Client Alerts

Delaware Again Tightens Standards for M&A Plaintiffs’ Suits

By: Frances Floriano Goins

About: Financial Services

The Delaware Supreme Court recently dealt another crushing blow to the Revlon doctrine that had governed review of mergers and sales of companies for decades, making shareholder suits to attack such transactions much more difficult to maintain. In Volcano Corp. Stockholder Litigation, the Court entered a two-sentence opinion on February 9, 2017 affirming a decision from Vice Chancellor Tamika Montgomery-Reeves that held approval by a fully informed, uncoerced  majority of the disinterested stockholders “cleansed” the board’s decision to recommend the merger, making it subject to the more director-friendly “business judgment rule” (Chancery Court opinion).

The Revlon doctrine emanated from a 1986 decision of the Delaware Supreme Court, Revlon, Inc. v. MacAndrews & Forbes Holdings, Inc., 506 A.2d 173 (Del. 1986), which effectively eliminated the business judgment standard for review of directors’ actions in connection with a takeover, substituting a much more stringent standard. The doctrine required directors to prove their actions were consistent with a duty to maximize shareholder value in short term, including conducting an auction for the company. The doctrine was eventually applied to any merger or sale of the company, and in Paramount Communications, Inc. v. QVC Network, Inc., 637 A.2d 828 (Del. 1993), the Court clarified that all such actions would be subject to enhanced judicial scrutiny, including a determination of the adequacy of the decision making process and information the directors considered, and the reasonableness of the directors’ actions in light of the circumstances.
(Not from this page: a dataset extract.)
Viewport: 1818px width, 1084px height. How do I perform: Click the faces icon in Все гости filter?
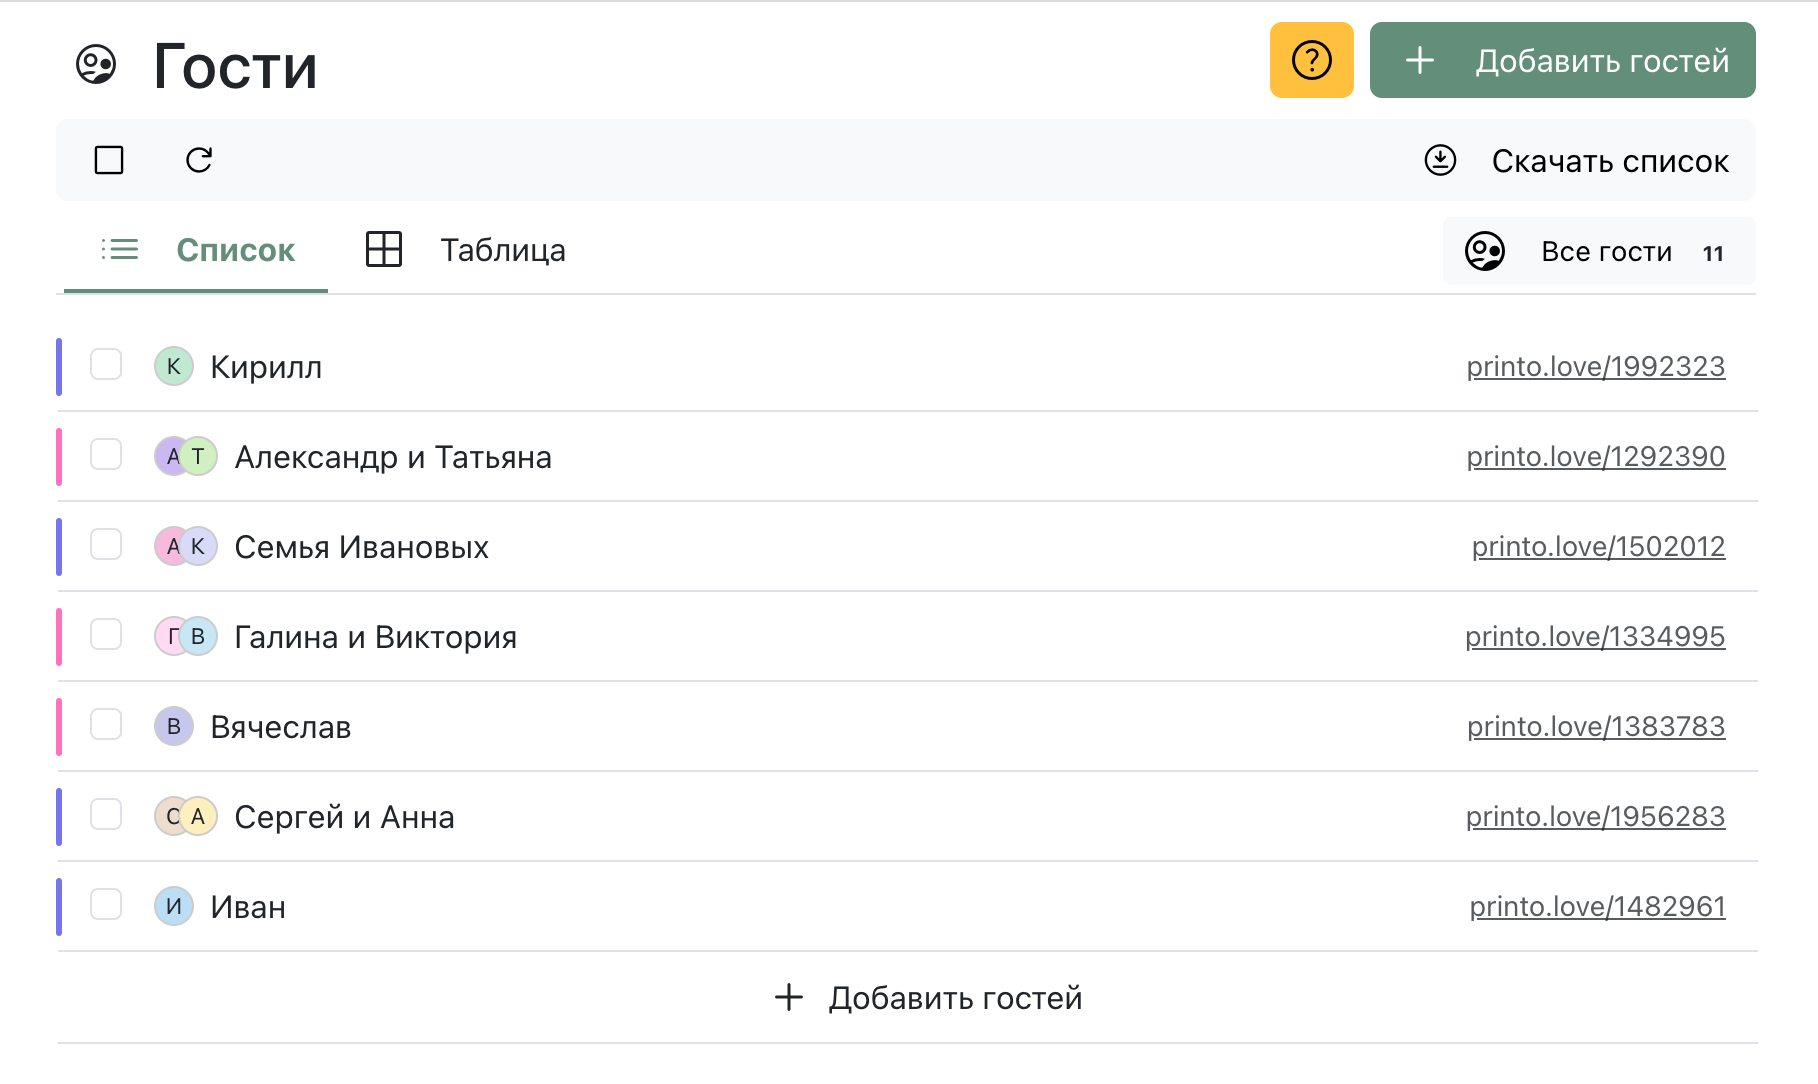tap(1486, 252)
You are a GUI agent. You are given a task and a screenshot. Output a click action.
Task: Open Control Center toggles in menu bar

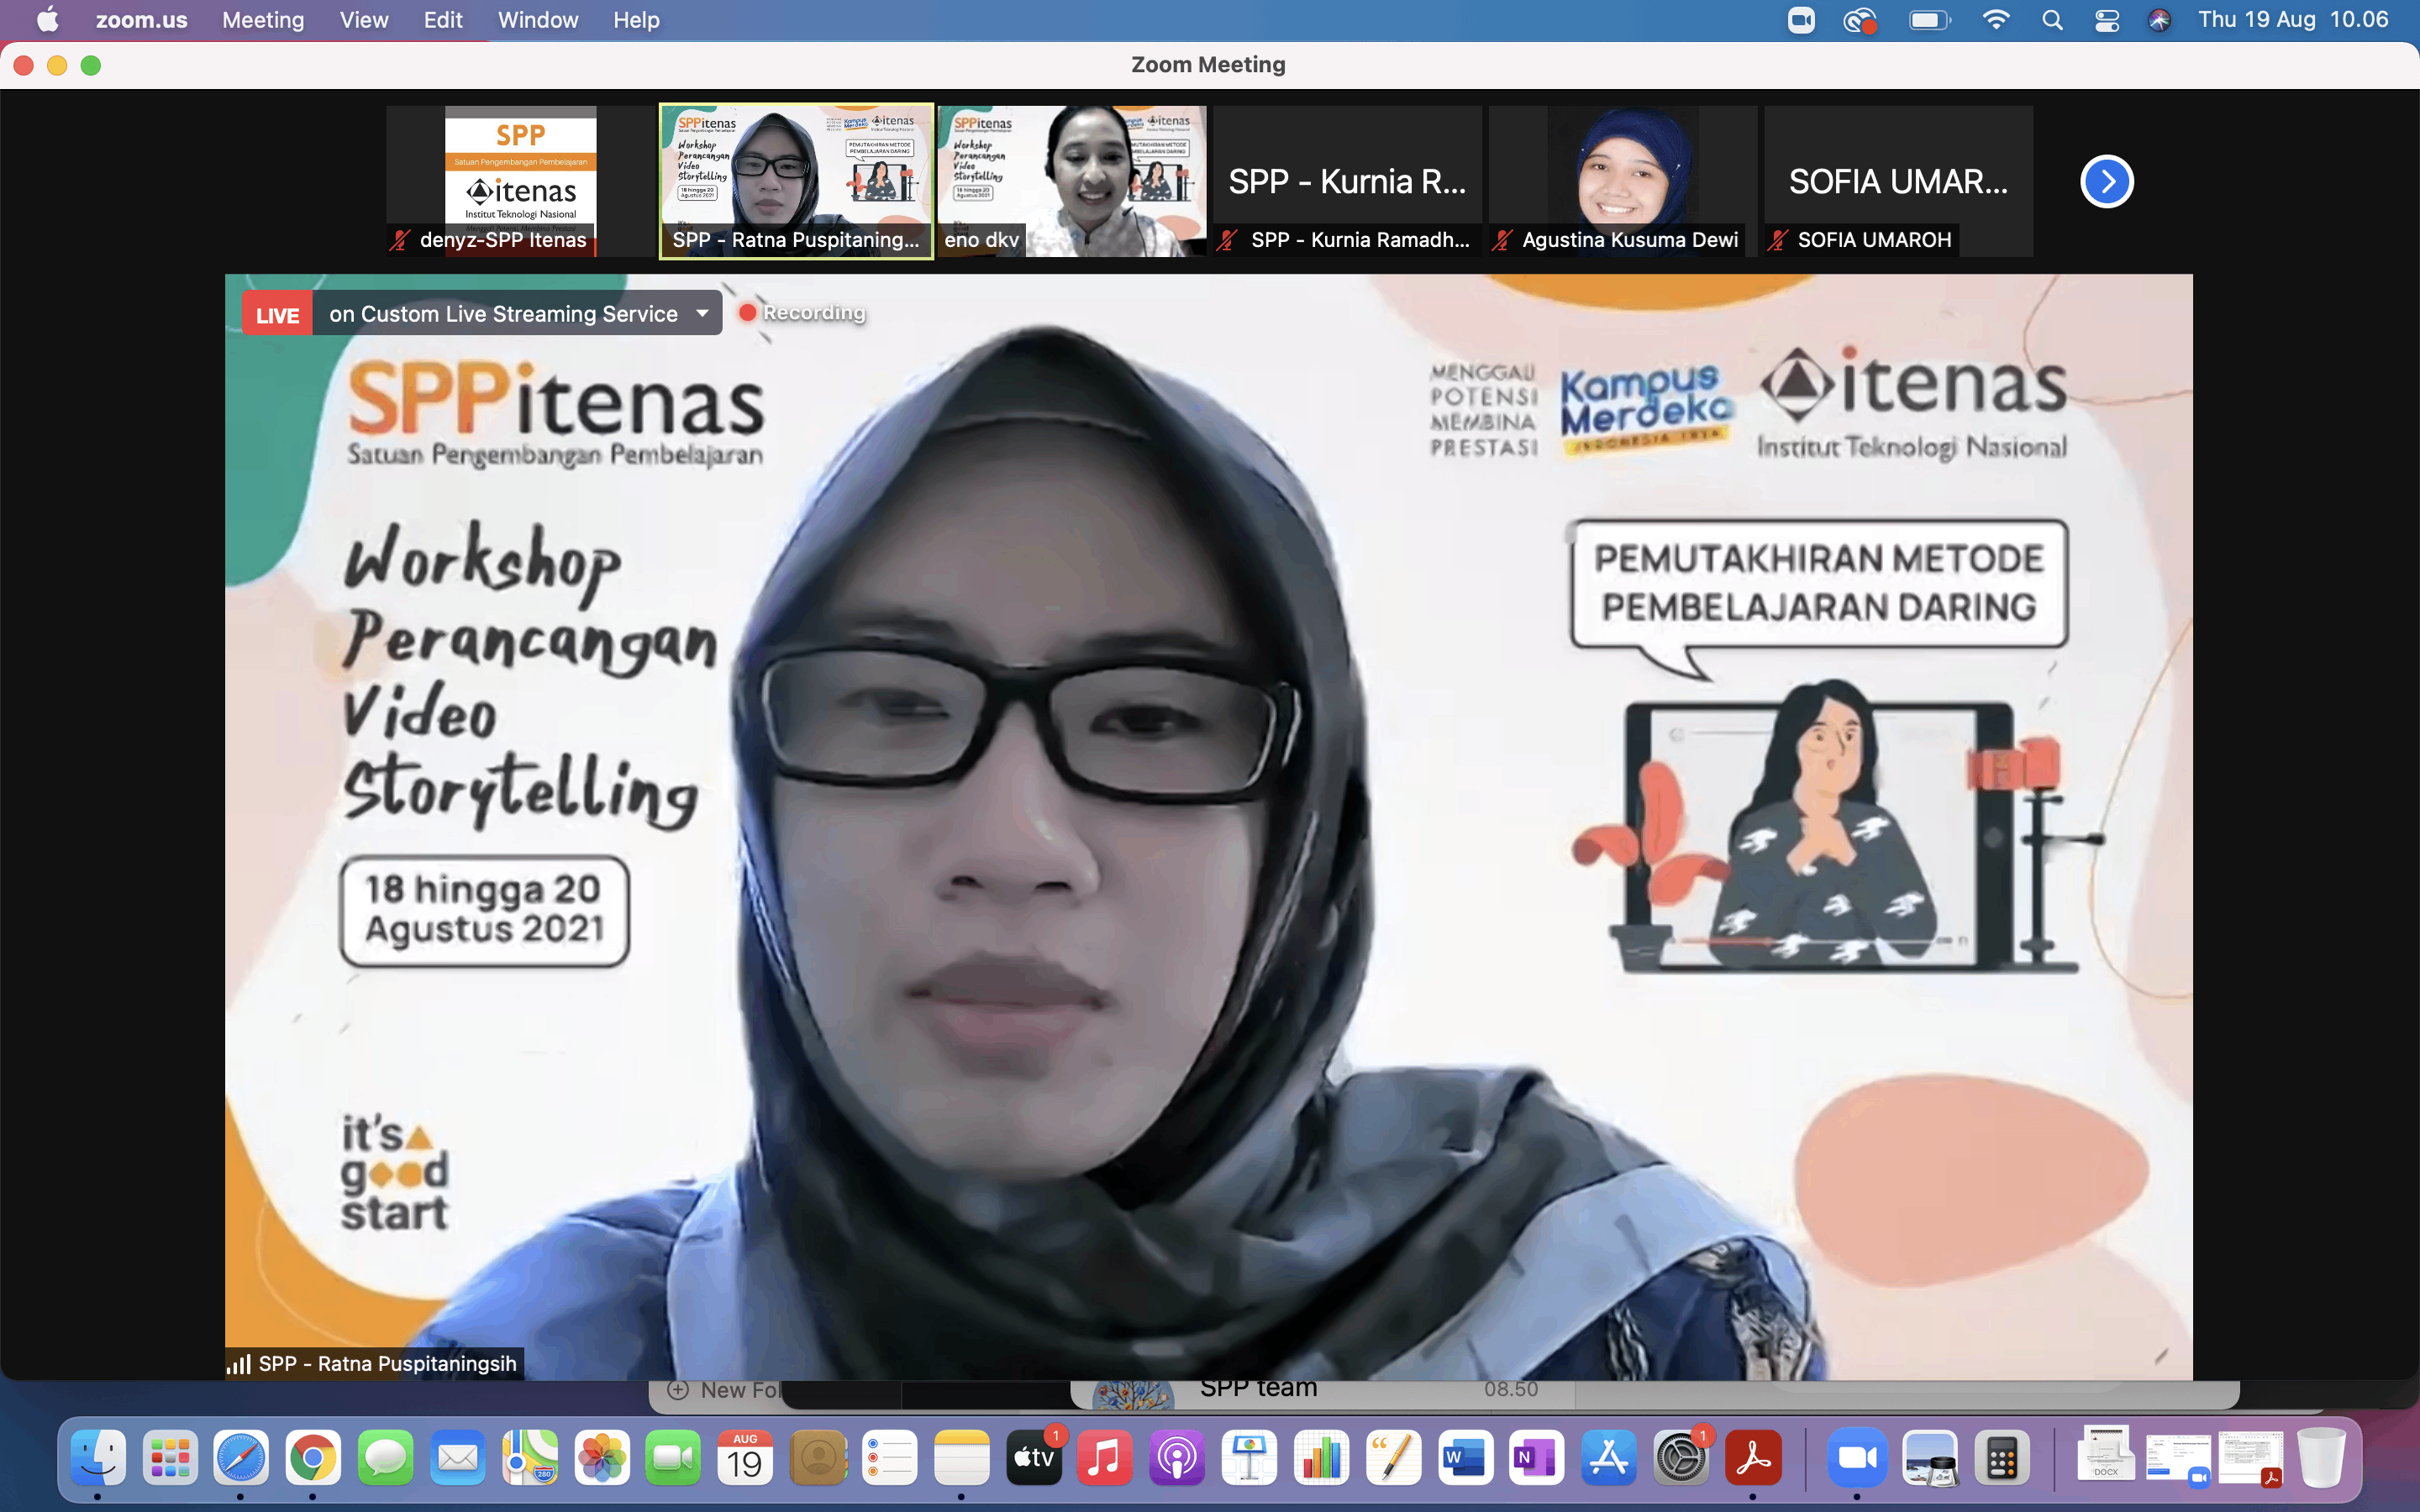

In contrast, the business judgment rule entitles directors to a presumption that they acted on an informed basis, in good faith and in honest belief that the action taken was in the best interest of the company. Thus, in the M&A context, although the burden of proving that the stockholder ratification vote was fair, uncoerced, and fully informed remains with the board, once the board has met this standard the burden of proof for director wrongdoing shifts to the plaintiffs.

In conjunction with other director friendly decisions in the past year by the Delaware courts, including the Chancery Court decision in Trulia striking down “disclosure-only” settlements of stockholder class actions, plaintiffs’ attorneys are voicing concern over the increased difficulty of maintaining shareholder litigation. The recent decisions, however, are based on sound Delaware precedent, and, although they give director defendants additional arguments to support dismissing nuisance cases, they should not be read to sound a death knell for legitimate claims of corporate wrongdoing.